*What is required*. In the article below on how the 2018 budget affects hospitality, copy the part that starts at the words "Among the announcements" and ends after "less than $20,000.". Keep every word and mark the same.

*Selected passage*.
How the 2018 budget impacts the hospitality industry
The 2018-19 Budget was handed down this week with a number of changes set to impact small businesses within the hospitality industry.
Among the announcements was an extension of the instant asset write-off scheme to 30 June 2019, enabling small businesses with an annual turnover of up to $10 million to immediately deduct eligible assets each costing less than $20,000.
The government has also legislated tax cuts for small and medium businesses with annual turnover up to $50 million, as part of the Ten Year Enterprise Tax Plan. The Plan has also increased the unincorporated small business tax discount rate from 5 per cent to 8 per cent (up to a cap of $1,000), which will increase to 16 per cent by 2026‒27.
As previously reported by Hospitality, craft brewers will benefit from changes to the tax system that will see beer sold in smaller kegs taxed at the same lower rate that applies to large kegs of more than 48 litres. Brewers and distillers across Australia will also benefit from an increase in the amount they can claim on the excise they pay, from $30,000 to $100,000 from 1 July, 2019.
The budget also included changes to the research and development (R&D) initiative, which will now target big business rather than start ups.
“To support companies genuinely investing in R&D we are refocusing the R&D tax incentive to give more support to companies that invest a higher proportion of what they spend in R&D, over and above what others would just do anyway,” Treasurer Scott Morrison said in his budget speech.

(Pixel coordinate grounding data)
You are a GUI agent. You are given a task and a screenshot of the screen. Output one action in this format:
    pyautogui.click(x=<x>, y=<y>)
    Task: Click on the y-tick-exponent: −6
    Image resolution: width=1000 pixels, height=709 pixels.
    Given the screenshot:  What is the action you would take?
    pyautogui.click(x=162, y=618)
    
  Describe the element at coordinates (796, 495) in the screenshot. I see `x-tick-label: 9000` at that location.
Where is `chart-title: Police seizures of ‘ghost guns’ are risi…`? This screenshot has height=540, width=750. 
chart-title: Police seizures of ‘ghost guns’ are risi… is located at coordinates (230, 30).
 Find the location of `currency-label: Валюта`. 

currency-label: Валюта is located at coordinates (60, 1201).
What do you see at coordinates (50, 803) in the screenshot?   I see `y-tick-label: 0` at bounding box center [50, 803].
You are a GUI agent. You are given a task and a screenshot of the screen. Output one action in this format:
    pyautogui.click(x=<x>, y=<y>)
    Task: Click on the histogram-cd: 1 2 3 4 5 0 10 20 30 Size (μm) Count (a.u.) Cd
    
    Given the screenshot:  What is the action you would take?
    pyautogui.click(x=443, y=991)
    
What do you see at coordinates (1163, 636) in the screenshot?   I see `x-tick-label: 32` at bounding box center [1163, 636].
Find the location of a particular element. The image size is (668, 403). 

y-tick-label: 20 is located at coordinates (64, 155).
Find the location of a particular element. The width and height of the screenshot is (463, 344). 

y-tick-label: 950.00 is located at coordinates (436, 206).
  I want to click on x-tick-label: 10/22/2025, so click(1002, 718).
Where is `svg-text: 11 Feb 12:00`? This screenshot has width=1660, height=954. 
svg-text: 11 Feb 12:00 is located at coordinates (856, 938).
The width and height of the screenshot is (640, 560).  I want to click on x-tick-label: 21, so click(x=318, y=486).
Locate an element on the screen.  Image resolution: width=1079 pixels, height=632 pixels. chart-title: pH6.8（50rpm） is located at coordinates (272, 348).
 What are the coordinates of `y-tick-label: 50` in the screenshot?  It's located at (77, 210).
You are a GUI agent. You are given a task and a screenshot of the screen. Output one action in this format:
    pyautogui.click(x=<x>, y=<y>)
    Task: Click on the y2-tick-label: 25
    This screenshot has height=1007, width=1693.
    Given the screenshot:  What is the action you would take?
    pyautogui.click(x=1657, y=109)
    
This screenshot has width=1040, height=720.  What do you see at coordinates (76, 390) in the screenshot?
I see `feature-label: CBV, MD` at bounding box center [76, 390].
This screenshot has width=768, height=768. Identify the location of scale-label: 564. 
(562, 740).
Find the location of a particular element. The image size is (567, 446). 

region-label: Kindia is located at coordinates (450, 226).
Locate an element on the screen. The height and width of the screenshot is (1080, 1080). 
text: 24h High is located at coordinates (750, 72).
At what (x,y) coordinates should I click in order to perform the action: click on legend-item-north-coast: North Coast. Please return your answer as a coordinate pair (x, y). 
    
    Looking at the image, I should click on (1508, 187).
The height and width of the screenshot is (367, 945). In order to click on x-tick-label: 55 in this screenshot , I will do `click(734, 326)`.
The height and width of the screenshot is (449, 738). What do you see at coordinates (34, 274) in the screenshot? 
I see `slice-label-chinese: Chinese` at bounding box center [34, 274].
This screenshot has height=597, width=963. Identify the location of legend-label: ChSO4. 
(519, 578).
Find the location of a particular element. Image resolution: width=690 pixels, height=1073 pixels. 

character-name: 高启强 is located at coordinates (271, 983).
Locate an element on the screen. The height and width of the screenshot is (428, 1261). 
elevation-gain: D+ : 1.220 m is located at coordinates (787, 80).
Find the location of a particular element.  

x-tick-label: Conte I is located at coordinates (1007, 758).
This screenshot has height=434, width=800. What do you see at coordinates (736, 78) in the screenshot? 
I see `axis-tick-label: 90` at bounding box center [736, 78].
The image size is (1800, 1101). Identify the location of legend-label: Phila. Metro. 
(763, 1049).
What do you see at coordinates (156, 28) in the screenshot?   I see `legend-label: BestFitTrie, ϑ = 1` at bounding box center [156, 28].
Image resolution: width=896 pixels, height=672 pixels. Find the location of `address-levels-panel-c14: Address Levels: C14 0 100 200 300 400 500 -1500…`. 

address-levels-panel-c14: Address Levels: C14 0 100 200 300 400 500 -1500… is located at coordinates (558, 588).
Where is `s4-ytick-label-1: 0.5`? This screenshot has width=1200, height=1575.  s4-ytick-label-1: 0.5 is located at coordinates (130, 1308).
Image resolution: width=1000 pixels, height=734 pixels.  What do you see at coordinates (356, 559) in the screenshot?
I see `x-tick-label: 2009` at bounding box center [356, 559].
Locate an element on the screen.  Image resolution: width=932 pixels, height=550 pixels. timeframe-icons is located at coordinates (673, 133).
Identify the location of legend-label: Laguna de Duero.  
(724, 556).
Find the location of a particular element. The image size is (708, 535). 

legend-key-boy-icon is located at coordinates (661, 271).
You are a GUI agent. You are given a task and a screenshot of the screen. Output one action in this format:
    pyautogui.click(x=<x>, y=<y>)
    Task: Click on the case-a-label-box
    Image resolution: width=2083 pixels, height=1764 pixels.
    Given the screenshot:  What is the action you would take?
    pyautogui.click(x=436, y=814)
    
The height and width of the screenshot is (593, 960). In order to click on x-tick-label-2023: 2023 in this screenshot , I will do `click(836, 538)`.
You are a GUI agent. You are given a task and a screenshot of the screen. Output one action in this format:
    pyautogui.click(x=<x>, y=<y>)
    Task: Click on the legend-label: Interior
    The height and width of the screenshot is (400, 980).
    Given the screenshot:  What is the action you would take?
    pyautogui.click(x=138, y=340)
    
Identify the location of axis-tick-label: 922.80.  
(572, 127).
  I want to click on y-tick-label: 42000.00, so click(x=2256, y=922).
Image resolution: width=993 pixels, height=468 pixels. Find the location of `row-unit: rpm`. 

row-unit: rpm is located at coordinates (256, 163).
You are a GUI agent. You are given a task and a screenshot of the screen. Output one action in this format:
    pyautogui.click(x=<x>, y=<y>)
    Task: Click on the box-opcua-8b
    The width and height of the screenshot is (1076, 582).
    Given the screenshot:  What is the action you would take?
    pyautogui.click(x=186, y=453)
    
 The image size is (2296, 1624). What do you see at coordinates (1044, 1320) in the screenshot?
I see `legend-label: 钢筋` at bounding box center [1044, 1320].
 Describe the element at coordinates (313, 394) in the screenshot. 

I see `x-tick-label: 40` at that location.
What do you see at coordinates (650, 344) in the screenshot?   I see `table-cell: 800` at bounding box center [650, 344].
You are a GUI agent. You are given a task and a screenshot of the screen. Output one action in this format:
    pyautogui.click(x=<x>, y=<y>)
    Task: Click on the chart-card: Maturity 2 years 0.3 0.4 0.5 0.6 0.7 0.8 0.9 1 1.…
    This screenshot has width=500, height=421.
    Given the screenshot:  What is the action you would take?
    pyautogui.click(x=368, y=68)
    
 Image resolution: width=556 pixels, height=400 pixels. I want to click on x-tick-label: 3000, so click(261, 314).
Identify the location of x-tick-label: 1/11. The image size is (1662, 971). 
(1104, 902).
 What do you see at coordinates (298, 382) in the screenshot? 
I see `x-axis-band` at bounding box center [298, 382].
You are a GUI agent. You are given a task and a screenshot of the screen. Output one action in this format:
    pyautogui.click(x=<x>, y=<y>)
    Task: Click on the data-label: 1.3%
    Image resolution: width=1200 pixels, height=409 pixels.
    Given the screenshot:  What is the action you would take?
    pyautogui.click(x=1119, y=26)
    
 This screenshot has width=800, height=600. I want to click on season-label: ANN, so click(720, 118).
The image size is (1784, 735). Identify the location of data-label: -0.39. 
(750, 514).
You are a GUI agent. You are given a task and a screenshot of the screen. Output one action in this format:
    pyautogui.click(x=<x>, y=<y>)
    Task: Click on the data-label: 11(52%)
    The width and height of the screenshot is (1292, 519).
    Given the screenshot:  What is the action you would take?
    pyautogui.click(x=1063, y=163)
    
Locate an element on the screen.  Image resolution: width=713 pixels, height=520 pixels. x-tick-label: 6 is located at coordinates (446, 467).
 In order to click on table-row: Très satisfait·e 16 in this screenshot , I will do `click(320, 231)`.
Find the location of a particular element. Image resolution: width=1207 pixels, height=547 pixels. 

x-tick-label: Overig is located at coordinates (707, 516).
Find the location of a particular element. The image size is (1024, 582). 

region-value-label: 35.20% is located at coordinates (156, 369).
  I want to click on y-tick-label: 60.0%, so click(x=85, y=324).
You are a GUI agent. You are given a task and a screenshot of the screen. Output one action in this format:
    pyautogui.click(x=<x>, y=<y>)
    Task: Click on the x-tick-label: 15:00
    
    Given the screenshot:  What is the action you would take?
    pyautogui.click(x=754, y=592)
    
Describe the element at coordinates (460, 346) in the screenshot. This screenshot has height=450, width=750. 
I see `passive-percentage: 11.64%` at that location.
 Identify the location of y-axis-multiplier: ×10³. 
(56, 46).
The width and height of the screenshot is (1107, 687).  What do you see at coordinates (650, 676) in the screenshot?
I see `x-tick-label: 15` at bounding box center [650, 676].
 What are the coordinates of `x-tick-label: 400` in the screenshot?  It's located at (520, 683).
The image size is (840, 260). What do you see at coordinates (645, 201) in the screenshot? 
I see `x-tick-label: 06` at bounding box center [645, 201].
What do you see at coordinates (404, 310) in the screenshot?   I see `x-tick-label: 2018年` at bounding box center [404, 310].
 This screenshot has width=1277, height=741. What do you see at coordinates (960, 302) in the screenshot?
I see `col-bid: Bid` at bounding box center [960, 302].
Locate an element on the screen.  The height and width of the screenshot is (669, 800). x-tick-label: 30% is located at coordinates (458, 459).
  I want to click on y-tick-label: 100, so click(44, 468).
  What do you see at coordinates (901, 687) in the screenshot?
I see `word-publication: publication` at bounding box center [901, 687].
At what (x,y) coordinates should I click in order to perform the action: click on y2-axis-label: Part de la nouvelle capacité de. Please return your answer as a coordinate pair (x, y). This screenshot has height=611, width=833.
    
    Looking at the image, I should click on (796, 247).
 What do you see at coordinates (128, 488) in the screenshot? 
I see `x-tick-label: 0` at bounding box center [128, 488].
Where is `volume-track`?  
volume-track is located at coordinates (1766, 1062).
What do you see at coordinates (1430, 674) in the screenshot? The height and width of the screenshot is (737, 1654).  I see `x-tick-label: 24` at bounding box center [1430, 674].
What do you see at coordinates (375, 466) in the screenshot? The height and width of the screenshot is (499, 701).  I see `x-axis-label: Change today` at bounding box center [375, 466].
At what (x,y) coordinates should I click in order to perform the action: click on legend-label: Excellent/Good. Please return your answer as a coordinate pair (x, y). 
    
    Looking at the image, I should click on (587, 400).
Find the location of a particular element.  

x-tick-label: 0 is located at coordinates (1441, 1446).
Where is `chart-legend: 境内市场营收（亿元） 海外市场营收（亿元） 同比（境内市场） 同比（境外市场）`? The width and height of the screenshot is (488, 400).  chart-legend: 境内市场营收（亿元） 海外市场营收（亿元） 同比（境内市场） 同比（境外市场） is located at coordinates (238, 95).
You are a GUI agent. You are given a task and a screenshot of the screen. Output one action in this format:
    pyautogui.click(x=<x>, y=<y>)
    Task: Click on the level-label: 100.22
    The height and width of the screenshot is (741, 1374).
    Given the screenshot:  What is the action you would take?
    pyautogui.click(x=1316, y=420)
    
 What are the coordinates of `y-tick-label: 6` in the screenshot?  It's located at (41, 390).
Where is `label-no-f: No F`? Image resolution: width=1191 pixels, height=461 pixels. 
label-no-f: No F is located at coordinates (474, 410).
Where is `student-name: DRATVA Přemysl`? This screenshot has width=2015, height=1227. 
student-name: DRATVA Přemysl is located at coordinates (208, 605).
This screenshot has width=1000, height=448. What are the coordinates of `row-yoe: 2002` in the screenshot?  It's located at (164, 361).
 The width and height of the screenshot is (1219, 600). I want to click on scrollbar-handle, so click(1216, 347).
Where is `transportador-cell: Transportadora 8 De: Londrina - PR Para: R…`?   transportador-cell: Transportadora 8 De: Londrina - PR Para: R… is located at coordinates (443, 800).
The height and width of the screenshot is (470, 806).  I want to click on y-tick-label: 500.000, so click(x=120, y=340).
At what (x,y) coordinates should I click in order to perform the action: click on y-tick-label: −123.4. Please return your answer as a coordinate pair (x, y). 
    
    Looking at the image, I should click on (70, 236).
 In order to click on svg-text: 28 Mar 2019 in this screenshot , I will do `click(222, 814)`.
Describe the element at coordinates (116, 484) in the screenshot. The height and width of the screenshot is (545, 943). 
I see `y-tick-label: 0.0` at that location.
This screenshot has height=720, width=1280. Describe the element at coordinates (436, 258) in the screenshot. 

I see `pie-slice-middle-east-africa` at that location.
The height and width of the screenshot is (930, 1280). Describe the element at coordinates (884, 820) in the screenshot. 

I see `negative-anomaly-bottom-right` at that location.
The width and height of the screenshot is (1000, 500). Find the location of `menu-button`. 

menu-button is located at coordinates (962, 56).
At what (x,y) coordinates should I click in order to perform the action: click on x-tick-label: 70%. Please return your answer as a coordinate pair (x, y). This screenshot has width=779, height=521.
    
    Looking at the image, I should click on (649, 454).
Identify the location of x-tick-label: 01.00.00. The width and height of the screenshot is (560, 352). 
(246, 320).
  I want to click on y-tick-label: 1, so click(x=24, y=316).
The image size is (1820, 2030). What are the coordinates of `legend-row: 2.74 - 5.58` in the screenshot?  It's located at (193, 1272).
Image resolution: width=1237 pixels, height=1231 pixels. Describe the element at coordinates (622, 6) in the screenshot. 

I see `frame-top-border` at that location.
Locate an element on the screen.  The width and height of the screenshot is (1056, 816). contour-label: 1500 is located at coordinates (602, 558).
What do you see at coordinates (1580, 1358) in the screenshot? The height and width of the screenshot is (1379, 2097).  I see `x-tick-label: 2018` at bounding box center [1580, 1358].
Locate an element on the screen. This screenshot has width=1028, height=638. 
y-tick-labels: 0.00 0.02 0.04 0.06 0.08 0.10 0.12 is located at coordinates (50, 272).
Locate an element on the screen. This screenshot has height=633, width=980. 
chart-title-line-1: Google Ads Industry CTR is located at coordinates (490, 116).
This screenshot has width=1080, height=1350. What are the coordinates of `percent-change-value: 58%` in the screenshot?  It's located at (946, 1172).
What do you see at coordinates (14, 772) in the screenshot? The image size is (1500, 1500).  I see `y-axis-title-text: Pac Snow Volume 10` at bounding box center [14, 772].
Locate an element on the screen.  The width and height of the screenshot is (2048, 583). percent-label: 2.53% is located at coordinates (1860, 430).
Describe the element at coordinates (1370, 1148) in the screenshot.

*Response area*.
Among the announcements was an extension of the instant asset write-off scheme to 30 June 2019, enabling small businesses with an annual turnover of up to $10 million to immediately deduct eligible assets each costing less than $20,000.